Te Pūkenga releases updated financial forecast
Te Pūkenga Council today approved an updated financial forecast, following a focused reset and work with the organisation’s head office, ITPs and WBL.
Te Pūkenga Council has today approved an updated financial forecast, following a focused reset and work with the organisation’s head office, Institutes of Technology and Polytechnics (ITPs) and Work Based Learning (WBL).
Te Pūkenga Acting Chief Executive Peter Winder says the organisation is committed to addressing its short-term financial situation and moving towards a sustainable network of tertiary provision.
“We are now forecasting a deficit of around $63 million, which is close to the budgeted deficit of $59 million we began the year with. This has been achieved through holding vacancies, prudent cost and expenditure controls right across our network, the reprioritisation of our work in head office, and a larger than budgeted operating surplus from work-based learning.” he says.
“The revised forecast is a significant shift considering that revenue from domestic ITP enrolments is down $50.9m on last year.
“The revised forecast is not without risk. It includes potential revenue from two land sales that we expect to be completed by the end of year, but they may not be.”

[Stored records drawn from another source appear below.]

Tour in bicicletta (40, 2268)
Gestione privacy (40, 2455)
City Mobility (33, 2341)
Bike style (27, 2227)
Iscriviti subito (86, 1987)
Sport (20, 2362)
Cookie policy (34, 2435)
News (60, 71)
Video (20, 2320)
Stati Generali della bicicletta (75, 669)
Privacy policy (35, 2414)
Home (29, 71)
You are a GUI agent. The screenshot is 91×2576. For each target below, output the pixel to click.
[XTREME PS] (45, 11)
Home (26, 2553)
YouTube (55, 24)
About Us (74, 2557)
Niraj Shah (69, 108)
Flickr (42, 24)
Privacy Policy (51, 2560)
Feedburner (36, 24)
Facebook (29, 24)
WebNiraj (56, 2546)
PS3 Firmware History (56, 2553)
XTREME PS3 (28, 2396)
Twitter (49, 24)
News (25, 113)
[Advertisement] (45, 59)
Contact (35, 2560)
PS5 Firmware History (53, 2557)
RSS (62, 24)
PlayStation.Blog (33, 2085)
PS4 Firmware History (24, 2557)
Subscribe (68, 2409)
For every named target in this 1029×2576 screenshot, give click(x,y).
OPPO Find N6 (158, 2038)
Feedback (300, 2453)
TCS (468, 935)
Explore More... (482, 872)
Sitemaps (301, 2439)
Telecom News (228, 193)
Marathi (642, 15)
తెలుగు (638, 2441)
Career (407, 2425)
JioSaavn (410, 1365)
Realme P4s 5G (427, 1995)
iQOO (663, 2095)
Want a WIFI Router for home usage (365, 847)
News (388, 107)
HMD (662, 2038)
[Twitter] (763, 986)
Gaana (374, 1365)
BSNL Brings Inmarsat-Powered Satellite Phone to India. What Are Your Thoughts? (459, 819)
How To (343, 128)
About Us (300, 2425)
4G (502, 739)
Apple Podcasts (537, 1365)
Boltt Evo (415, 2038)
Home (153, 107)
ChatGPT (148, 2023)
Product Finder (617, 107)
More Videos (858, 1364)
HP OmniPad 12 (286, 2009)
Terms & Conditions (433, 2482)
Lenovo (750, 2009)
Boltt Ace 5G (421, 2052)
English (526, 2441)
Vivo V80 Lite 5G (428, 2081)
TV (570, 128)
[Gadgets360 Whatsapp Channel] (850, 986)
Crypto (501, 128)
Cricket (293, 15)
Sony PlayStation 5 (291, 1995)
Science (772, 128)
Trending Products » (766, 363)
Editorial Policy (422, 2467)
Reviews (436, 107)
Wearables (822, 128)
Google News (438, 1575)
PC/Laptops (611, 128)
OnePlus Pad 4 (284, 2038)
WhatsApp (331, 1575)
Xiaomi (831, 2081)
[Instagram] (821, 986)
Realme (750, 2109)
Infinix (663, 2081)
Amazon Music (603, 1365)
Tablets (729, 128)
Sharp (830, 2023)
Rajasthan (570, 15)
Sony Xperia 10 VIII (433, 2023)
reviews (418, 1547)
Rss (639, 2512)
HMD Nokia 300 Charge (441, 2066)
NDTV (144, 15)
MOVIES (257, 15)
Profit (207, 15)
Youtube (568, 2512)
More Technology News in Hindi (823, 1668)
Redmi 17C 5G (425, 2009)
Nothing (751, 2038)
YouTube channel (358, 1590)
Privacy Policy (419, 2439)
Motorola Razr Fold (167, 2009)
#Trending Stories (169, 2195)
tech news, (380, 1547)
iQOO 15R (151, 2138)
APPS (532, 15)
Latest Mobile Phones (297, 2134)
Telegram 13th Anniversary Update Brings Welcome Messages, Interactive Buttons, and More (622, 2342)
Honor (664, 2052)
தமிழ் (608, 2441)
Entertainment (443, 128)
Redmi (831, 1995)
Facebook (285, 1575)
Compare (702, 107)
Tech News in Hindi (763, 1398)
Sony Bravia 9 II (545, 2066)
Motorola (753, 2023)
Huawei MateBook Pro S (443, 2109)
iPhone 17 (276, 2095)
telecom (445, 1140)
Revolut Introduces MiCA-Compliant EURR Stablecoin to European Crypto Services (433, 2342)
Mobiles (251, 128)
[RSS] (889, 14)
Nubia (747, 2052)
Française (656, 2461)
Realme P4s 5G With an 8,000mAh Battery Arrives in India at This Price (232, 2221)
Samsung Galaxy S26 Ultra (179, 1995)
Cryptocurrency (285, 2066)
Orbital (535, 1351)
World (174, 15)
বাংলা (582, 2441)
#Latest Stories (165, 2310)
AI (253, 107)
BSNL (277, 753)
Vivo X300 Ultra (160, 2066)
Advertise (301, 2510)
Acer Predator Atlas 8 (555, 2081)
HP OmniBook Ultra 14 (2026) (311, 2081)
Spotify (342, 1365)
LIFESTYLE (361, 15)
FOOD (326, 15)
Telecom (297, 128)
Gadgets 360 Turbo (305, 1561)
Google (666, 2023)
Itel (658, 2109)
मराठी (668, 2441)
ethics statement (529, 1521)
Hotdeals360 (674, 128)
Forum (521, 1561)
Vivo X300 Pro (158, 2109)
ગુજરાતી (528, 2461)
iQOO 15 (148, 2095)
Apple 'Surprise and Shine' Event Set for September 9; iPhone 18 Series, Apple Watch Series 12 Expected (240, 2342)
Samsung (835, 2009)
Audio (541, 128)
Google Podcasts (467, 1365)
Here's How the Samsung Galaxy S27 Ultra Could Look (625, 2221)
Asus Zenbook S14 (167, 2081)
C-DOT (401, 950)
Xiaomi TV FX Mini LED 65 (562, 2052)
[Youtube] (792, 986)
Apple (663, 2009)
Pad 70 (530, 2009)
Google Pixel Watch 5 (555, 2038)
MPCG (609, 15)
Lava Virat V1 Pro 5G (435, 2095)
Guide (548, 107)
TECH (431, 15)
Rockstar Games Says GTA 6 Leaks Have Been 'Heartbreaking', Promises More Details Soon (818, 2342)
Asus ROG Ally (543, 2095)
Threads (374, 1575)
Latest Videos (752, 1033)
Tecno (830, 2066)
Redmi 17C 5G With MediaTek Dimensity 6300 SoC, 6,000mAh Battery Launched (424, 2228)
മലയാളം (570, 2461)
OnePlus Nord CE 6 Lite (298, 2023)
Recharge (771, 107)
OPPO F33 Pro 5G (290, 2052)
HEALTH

“The revised forecast is a significant step towards the longer-term sustainability of Te Pūkenga. The next step is to complete the financial strategy which brings together the transition and transformation of Te Pūkenga and responds to the Unified Funding System, which comes into effect next year.”
“The Unified Funding Scheme will significantly increase funding per learner for in-work learning, while reducing funding per learner for campus-based and online options. We need to respond in a way that enables us to respond to this and to future economic cycles.
“We will continue to work together with our network to carefully manage our financial situation. Our ability to deliver the skills New Zealand needs now and in the future depends upon a model that is fiscally responsible and sustainable,” he says.